◆ **所选文本**
-=-=-
Gym - 101102F F. Exchange 贪心、简单题

F. Exchange

time limit per test
0.5 seconds

memory limit per test
256 megabytes

input
standard input

output
standard output

Given a string of lowercase English letters. You are allowed to choose two letters that exist in any position in the string, replace all occurrences of the first letter you chose with the second one, and replace all occurrences of the second letter you chose
with the first one.

Your task is to find the string that comes first in dictionary order among all possible strings that you can get by performing the above operation at most once.

For example, by exchanging letter ‘a’ with letter ‘h’ in string “hamza”, we can get string “ahmzh”.
-=-=-
[单词与元素定位数据]

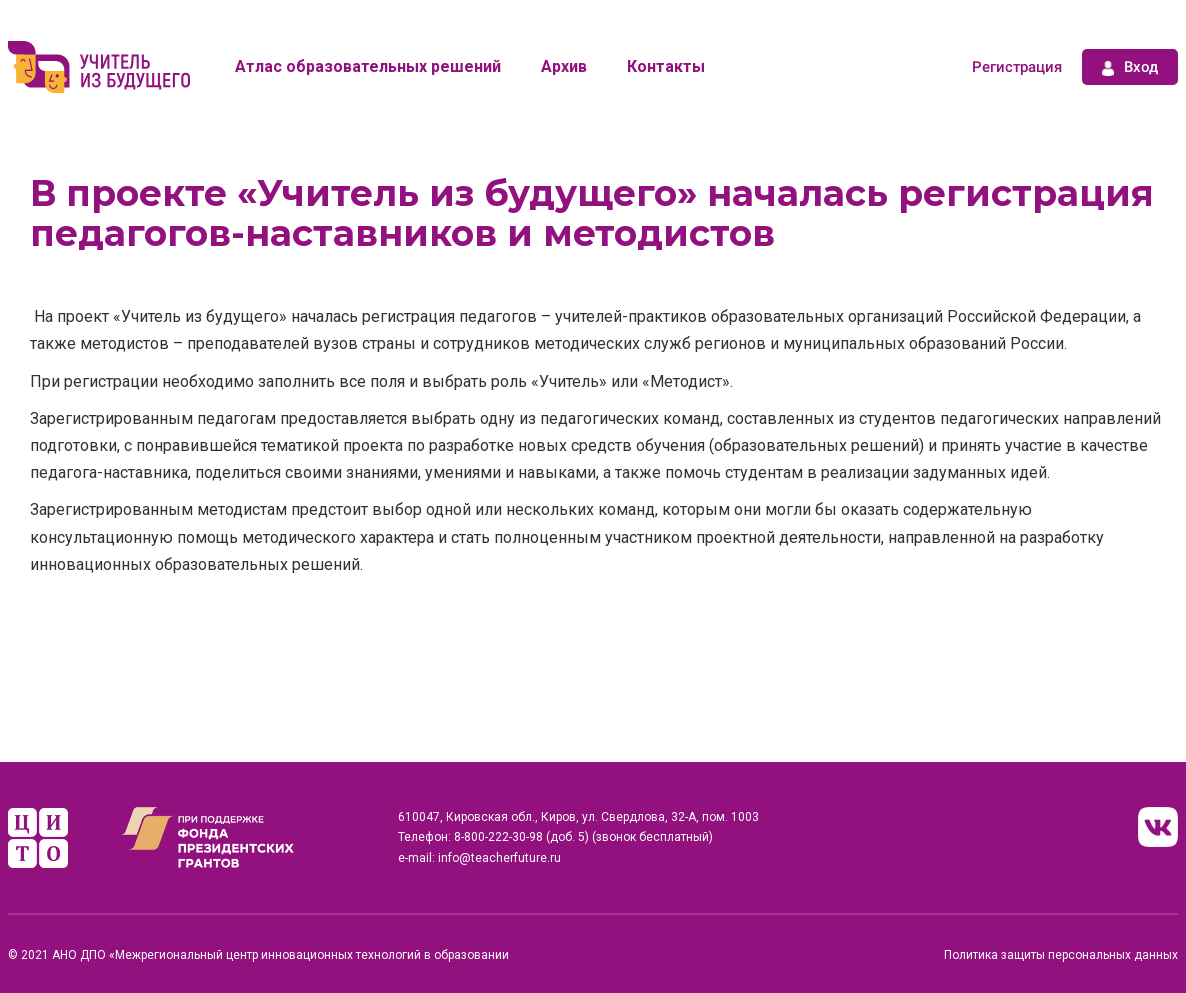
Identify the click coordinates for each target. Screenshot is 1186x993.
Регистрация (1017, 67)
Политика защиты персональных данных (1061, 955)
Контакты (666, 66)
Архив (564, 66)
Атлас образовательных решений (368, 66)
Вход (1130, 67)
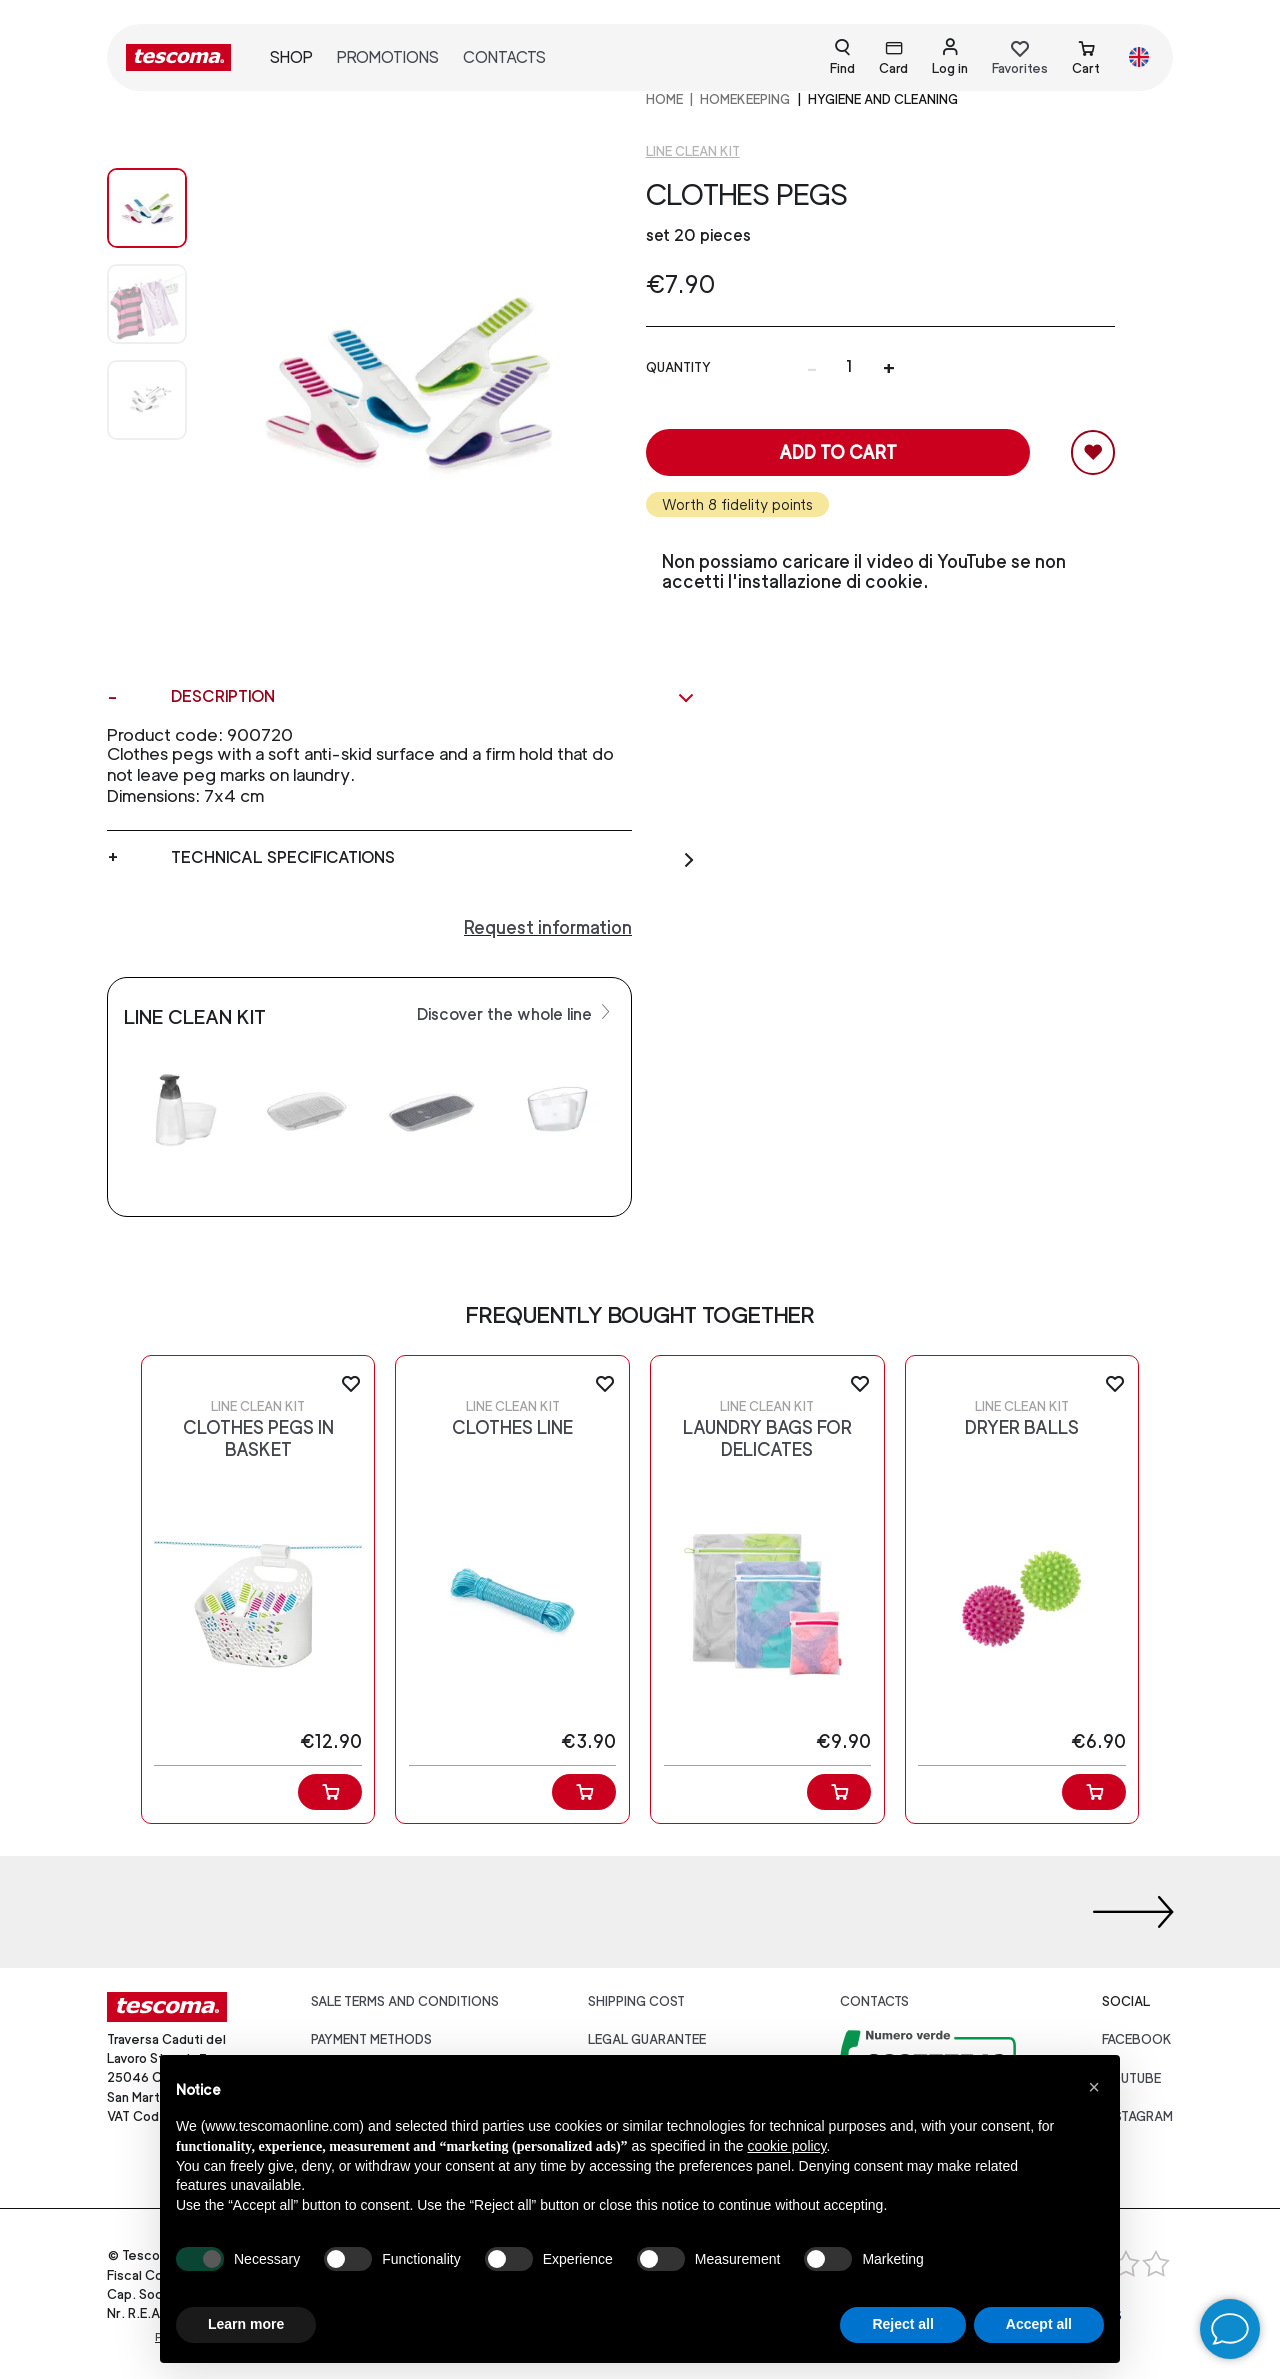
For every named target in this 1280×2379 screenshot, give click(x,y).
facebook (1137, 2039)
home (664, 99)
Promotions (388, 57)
-=-=-
◆ **练习任务**
1 - 根据字符串交换题的说明，为什么在“hamza”中交换字母‘a’和‘h’会得到“ahmzh”？用一到三句话回答。
2 - 把字符串交换题中从“Given a string”起到“the first one.”为止（含这两处）的部分原样重写一遍。
3 - 接着字符串交换题的题面往下写，从最后一句之后开始。

◆ **最终结果**
1 - 操作规定，所选第一个字母的所有出现都要换成第二个字母，第二个字母的所有出现都要换成第一个字母。因此，“hamza”里的h变成a，两个a都变成h，结果是“ahmzh”。

2 -
Given a string of lowercase English letters. You are allowed to choose two letters that exist in any position in the string, replace all occurrences of the first letter you chose with the second one, and replace all occurrences of the second letter you chose
with the first one.

3 -
Input

The first line of input contains a single integer T, the number of test cases.

Each test case contains a non-empty string on a single line that contains no more than 105 lowercase
English letters.

Output

For each test case, print the required string on a single line.

Example

input

3
hamza
racecar
mca

output

ahmzh
arcecra
acm

Source

2016 ACM Amman Collegiate Programming Contest

UESTC 2017 Winter Training #1

Gym - 101102F

My Solution

题意：可以对字符串进行一个操作，把2个字母互换(这2个字母是不同的)，一旦互换必须把所有x换成y，所有y换成x，最多可以进行一次这样的操作，求字典序最小的字符串。

 贪心、简单题

用cnt[i]表示字母出现的次数，用flag[i]表示之前j字母是否出现过，

对于每个字母x，则在1~x-1里找之前没有出现过但在整个字符串出现过的字母进行互换，找出后退出循环，之后进行互换

复杂度 O(26*n)

#include <iostream>
#include <cstdio>
#include <string>
#include <cstring>
using namespace std;
typedef long long LL;
const int maxn = 1e5 + 8;

string s;
int cnt[26];//, cur[maxn][6];
bool flag[26];
int main()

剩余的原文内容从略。